La figura de Darío aparece en realidad como la del gran fetiche provinciano seguido y rodeado en las cantinas por turbas reverenciales de admiradores y diletantes que ven en él al príncipe de las letras, al rey de la poesía que a finales del siglo XIX en Hispanoamérica colmaba las ávidas expectativas sensoriales de nuestras comunidades regionales, cuyo afán de modernidad las hacía ver en los poetas, y en especial en Darío, al venerado taumaturgo capaz de honrar con su talento nuestro orgullo provinciano y nuestras vanidades locales sedientas de “occidentalización”.

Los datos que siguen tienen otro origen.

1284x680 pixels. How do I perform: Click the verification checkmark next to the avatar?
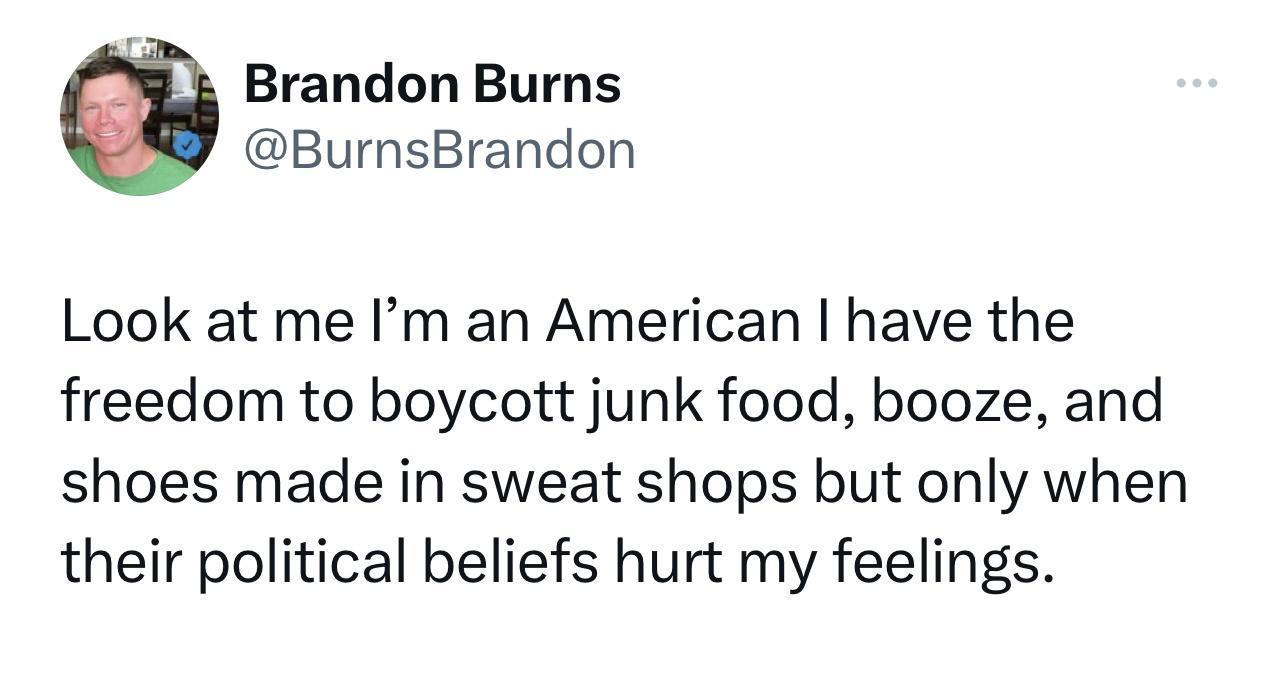tap(188, 143)
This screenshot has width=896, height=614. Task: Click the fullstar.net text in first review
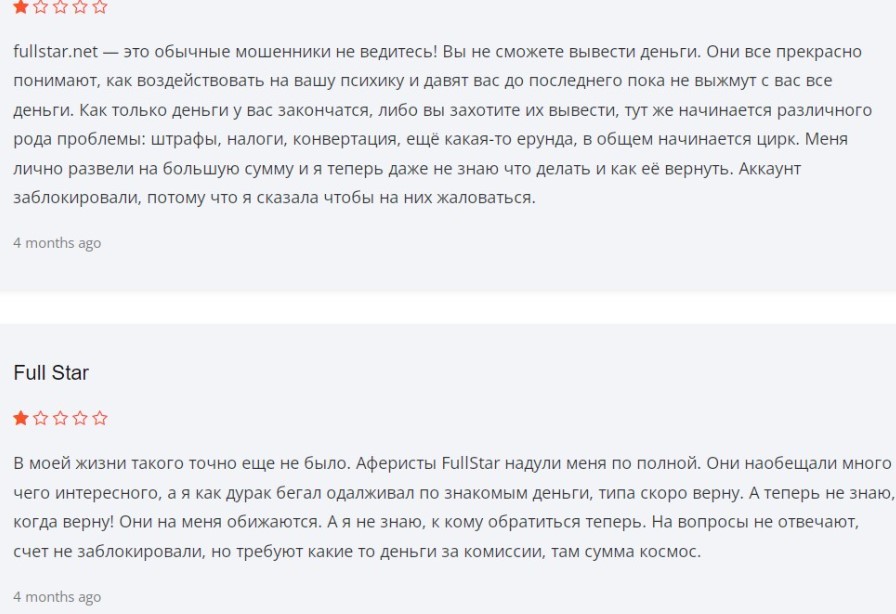(x=55, y=51)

Claro que entonces aquí regía una espiritualidad correspondiente a sociedades angustiadas por saberse a la zaga en el proceso mundial de modernización de finales del XIX; sociedades para las cuales el don de interiorizar emociones profundas que la poesía suscitaba, se conjugaba con la admiración por la capacidad intelectual y el potencial mnemotécnico de quienes la producían, cuyo rasgo quizás más admirado era la utilización virtuosa de su capacidad de memorización.

Por eso no es casual que esta novela proponga ficcionalmente el encuentro fortuito, en una cantina de Managua, del “príncipe” de la poesía hispanoamericana con el detective “más hábil y brillante” de la Europa decimonónica.

Sin embargo, quizás lo más importante de esta novela sea que, finalmente, tiende a confirmar que los mitos identitarios nacionales han cedido ya su capacidad de influencia y su poder de persuasión ante las recreaciones heterodoxas de la historia emprendidas por la literatura.